Un grand nombre d’autres palais sont disséminés dans la ville : sur la place du Principe, est situé le beau palais Doria, qui fut donné, en 1522, à André Doria, et que décorent de belles fresques ; sur la place Neuve, le Palais du gouverneur, l’ancien Palais des Doges où est conservée une table d’airain, trouvée en 1506, et sur laquelle sont gravées des sentences rendues, l’an 633 de Rome, par deux jurisconsultes romains ; le palais Pallavicini, etc.
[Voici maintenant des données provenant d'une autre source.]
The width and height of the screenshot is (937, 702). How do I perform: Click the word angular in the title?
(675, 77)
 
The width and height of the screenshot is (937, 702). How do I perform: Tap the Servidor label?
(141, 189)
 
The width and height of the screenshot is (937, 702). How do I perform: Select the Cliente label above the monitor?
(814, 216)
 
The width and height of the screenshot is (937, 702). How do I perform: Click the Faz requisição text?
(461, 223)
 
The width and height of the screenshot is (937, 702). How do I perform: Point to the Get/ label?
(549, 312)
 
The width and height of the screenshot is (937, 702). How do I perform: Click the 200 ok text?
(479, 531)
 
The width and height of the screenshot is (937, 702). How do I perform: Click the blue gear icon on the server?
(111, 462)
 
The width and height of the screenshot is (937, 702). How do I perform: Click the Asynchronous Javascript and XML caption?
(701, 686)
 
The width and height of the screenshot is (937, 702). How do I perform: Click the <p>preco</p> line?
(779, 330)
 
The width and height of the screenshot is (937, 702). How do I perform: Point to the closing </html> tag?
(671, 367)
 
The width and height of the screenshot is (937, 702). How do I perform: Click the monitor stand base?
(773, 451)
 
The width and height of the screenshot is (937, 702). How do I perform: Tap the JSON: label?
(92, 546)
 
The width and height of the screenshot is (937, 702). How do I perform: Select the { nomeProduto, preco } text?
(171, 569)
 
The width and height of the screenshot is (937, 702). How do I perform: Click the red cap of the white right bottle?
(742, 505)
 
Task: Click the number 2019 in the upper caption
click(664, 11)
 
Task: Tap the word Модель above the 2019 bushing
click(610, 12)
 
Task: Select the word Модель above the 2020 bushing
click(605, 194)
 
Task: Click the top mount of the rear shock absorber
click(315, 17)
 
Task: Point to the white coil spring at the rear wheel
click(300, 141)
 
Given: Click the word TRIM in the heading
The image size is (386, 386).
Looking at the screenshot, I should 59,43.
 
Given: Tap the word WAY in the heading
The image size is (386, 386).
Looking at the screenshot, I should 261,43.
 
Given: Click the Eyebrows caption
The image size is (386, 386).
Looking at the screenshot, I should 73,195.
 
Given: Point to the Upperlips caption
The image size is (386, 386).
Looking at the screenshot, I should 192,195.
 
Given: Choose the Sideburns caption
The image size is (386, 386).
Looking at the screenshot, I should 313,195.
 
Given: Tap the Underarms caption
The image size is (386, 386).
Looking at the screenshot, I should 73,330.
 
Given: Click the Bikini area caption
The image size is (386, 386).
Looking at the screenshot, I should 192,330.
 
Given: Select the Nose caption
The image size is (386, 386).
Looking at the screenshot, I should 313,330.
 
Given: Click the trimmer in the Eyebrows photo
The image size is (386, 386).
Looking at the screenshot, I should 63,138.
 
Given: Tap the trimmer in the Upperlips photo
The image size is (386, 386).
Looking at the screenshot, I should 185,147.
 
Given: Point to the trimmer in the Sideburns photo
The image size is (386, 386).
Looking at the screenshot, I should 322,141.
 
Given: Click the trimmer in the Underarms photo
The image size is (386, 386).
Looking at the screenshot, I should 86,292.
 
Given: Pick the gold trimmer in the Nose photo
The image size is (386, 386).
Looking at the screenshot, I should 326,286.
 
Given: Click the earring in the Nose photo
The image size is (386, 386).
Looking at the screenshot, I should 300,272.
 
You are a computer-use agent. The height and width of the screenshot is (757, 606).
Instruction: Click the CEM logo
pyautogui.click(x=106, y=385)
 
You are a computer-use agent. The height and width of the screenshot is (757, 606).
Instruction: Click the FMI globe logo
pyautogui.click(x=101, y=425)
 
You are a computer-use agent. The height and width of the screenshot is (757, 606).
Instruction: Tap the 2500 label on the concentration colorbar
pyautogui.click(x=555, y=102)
Les rues Charles-Albert et Victor-Emmanuel, longent le port, conduisent de la gare à la place St. Laurent où se trouve la Cathédrale, édifice du XIIe siècle, plusieurs fois restauré et qui offre des spécimens de plusieurs styles et où l’on voit le tombeau contenant les reliques de St. Jean-Baptiste ; le saint Graal, vase avec lequel Jésus-Christ célébra, dit-on, la Cêne.
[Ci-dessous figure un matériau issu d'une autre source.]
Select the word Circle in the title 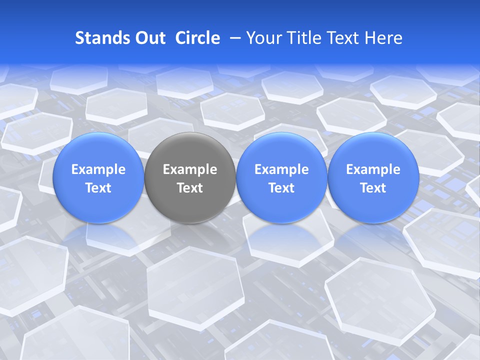(198, 38)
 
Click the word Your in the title (262, 38)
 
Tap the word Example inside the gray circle (190, 170)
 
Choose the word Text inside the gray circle (190, 188)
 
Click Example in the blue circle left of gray (98, 170)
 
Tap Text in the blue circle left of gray (98, 188)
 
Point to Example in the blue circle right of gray (282, 170)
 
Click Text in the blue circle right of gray (282, 188)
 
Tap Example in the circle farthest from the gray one (373, 170)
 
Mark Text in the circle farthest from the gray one (373, 188)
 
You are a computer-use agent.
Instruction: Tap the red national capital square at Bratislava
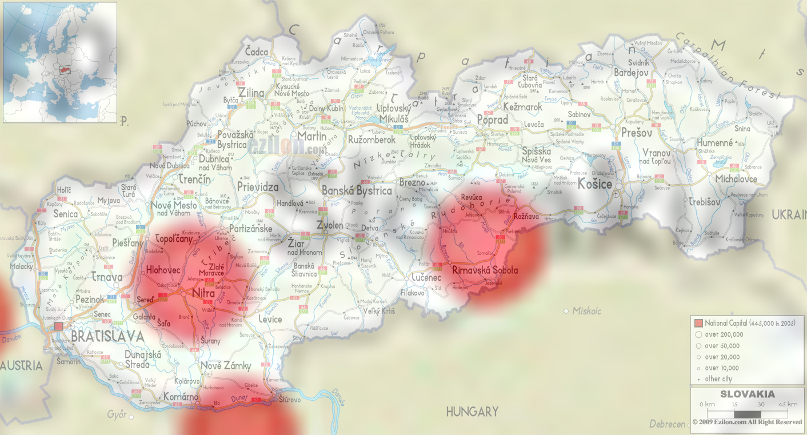pyautogui.click(x=59, y=326)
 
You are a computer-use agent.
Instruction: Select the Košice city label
pyautogui.click(x=595, y=184)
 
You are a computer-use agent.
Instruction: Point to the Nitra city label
pyautogui.click(x=204, y=294)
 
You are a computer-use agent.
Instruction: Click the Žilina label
pyautogui.click(x=251, y=93)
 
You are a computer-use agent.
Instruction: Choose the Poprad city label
pyautogui.click(x=493, y=121)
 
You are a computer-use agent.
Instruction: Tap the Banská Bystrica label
pyautogui.click(x=357, y=191)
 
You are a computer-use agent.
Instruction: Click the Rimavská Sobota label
pyautogui.click(x=485, y=270)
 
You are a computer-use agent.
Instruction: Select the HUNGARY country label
pyautogui.click(x=472, y=412)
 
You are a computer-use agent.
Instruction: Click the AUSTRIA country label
pyautogui.click(x=21, y=365)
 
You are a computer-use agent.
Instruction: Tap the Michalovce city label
pyautogui.click(x=736, y=179)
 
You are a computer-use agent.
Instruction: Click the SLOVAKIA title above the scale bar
pyautogui.click(x=747, y=394)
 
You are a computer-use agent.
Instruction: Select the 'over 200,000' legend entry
pyautogui.click(x=724, y=334)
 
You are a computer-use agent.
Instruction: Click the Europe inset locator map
pyautogui.click(x=60, y=62)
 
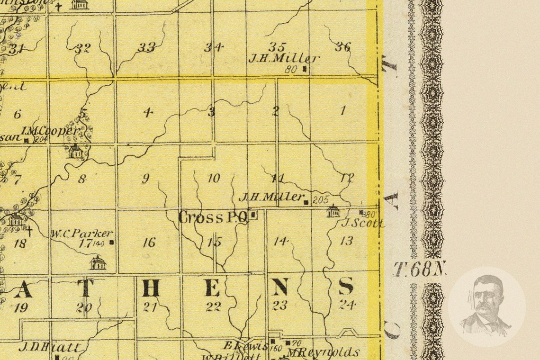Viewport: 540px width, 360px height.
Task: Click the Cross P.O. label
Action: [213, 217]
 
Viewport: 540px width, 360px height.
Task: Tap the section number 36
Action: [342, 46]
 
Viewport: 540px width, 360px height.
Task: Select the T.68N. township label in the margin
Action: [420, 269]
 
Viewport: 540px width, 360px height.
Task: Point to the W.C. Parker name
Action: [82, 234]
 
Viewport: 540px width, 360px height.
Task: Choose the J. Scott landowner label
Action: [362, 223]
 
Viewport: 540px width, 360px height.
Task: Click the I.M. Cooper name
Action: [50, 130]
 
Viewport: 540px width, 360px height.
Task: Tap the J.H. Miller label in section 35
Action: [284, 59]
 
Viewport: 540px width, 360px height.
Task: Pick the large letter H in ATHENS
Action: [151, 288]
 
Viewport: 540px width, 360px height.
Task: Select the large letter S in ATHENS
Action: [346, 286]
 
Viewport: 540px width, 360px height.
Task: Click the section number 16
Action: [149, 243]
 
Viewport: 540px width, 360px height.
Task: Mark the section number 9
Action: [145, 179]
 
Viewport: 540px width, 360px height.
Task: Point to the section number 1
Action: [342, 111]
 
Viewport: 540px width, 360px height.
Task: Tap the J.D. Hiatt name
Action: [49, 347]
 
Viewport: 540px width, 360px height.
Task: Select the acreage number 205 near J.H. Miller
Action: [321, 200]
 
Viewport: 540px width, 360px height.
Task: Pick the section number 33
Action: [146, 47]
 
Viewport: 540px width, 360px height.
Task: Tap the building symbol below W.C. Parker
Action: [98, 263]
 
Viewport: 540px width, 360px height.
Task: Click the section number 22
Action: [213, 306]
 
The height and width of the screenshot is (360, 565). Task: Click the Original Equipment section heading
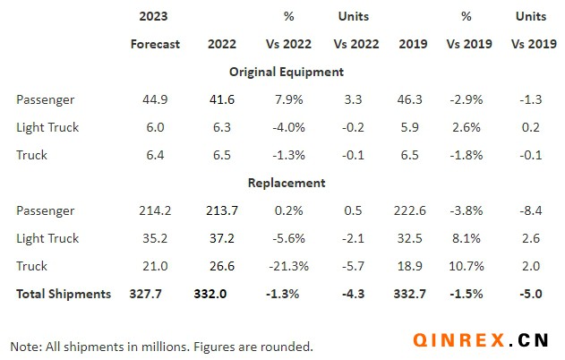287,72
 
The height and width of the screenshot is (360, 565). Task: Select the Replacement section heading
287,183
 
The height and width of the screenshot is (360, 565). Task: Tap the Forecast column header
155,44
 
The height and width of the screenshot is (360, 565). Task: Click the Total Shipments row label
64,294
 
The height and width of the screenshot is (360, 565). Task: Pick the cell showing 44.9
155,99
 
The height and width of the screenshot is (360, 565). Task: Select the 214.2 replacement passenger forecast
155,210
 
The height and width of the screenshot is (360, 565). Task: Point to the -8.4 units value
531,210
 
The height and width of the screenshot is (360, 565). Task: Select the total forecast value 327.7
155,294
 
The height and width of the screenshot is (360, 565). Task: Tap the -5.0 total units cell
531,294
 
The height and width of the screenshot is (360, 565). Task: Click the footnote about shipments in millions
161,346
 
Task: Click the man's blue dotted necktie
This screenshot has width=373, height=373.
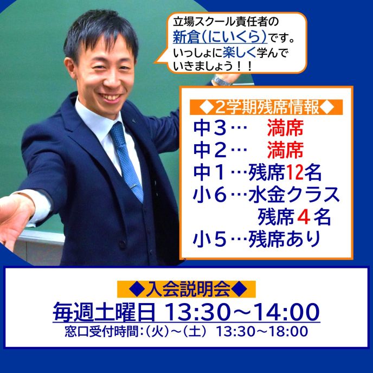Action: click(x=126, y=162)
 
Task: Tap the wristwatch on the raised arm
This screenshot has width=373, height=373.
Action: click(x=222, y=80)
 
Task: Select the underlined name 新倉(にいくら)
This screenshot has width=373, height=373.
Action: click(x=220, y=37)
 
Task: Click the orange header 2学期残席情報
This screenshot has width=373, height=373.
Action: click(x=266, y=107)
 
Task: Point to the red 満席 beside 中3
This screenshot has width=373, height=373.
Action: click(x=285, y=128)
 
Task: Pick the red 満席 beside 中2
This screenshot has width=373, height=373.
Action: click(x=285, y=150)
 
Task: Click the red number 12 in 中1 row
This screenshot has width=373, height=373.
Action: click(x=294, y=172)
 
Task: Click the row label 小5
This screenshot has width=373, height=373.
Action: click(x=209, y=239)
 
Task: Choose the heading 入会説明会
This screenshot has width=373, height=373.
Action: click(x=186, y=289)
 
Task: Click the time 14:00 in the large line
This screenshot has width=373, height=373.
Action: click(x=288, y=312)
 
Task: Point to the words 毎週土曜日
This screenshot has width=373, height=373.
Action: click(x=104, y=312)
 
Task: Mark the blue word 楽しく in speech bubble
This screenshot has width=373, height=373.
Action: click(x=239, y=53)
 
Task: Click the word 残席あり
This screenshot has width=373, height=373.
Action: click(x=284, y=239)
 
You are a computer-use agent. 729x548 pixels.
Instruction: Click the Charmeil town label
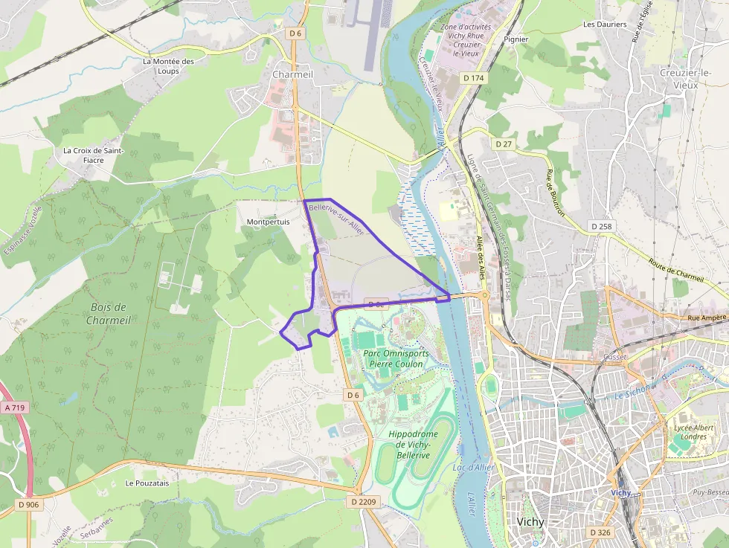coord(292,74)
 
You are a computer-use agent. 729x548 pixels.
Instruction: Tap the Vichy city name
coord(530,522)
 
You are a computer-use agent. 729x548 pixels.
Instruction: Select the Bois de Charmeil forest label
coord(109,313)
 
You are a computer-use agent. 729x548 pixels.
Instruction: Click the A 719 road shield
coord(14,407)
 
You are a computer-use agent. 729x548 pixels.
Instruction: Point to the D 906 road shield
coord(28,505)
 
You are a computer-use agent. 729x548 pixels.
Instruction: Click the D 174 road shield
coord(473,77)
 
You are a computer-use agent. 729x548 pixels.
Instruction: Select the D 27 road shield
coord(504,144)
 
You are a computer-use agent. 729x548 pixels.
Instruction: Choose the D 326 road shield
coord(600,532)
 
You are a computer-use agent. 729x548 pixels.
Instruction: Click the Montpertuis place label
coord(268,222)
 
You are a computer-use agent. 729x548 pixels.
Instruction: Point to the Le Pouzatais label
coord(147,483)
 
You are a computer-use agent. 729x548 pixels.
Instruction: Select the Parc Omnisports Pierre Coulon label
coord(396,359)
Gênes possède un grand nombre d’églises dont les plus remarquables sont dues à la munificence de familles patriciennes : San Ambrogia, ou, il Gésu ; San Stefano, où se trouve le tableau du Martyr de St. Etienne, dessiné par Raphaël et peint par Jules Romain ; Santa Maria in Carignano, la plus belle de toutes les églises de Gênes (1552) et où l’on jouit d’une vue splendide du haut de la galerie de la coupole. Près de cette église, dans les Grazie, le pittoresque quartier des pêcheurs, s’élève le pont Carignan formé d’une arcade prodigieusement haute, sous laquelle passe la via Marina et l’une des principales curiosités de Gênes.

Les deux plus belles promenades sont l’Acqua Sola et la villa Negro, situées près l’une de l’autre, sur une colline d’où l’on domine Gênes, son port et ses environs.

Je suis arrivé à Gênes dans des conditions assez curieuses. Un peu comme tout le monde, je m’étais imaginé que le peuple italien était hostile à la France et jugez de ma surprise, en entendant une douzaine de fanfares réunis sur la place Aquaverde jouer la Marseillaise aux applaudissements répétés d’une foule criant : Vive la France ! C’était le peuple génois qui célébrait l’anniversaire de la délivrance du joug autrichien, en 1847, et qui inaugurait une inscription à l’endroit où un gamin de douze ans, nommé Ballila, avait donné le signal de la révolte contre l’oppresseur. Ainsi pendant que le roi Humbert fait des alliances avec l’Allemagne et l’Autriche, son bon peuple, lui, célèbre des anniversaires qui rappellent la tyrannie autrichienne. Une autre chose qui m’a aussi curieusement frappé à Gênes, c’est que les policemen sont vêtus de longues redingotes noires et coiffés de chapeaux de castor, et portent à la main d’élégantes cannes à têtes argentées. De véritables dudes en un mot ; un peu comme nos policemen de Montréal lorsqu’on leur fait porter des blouses de deux ans qui ont grisonné sous le triple poids de l’âge, du soleil et de la poussière.

Je vous entretiendrai, dans ma prochaine, de Turin et de Milan, deux des plus belles villes qu’il soit possible de visiter.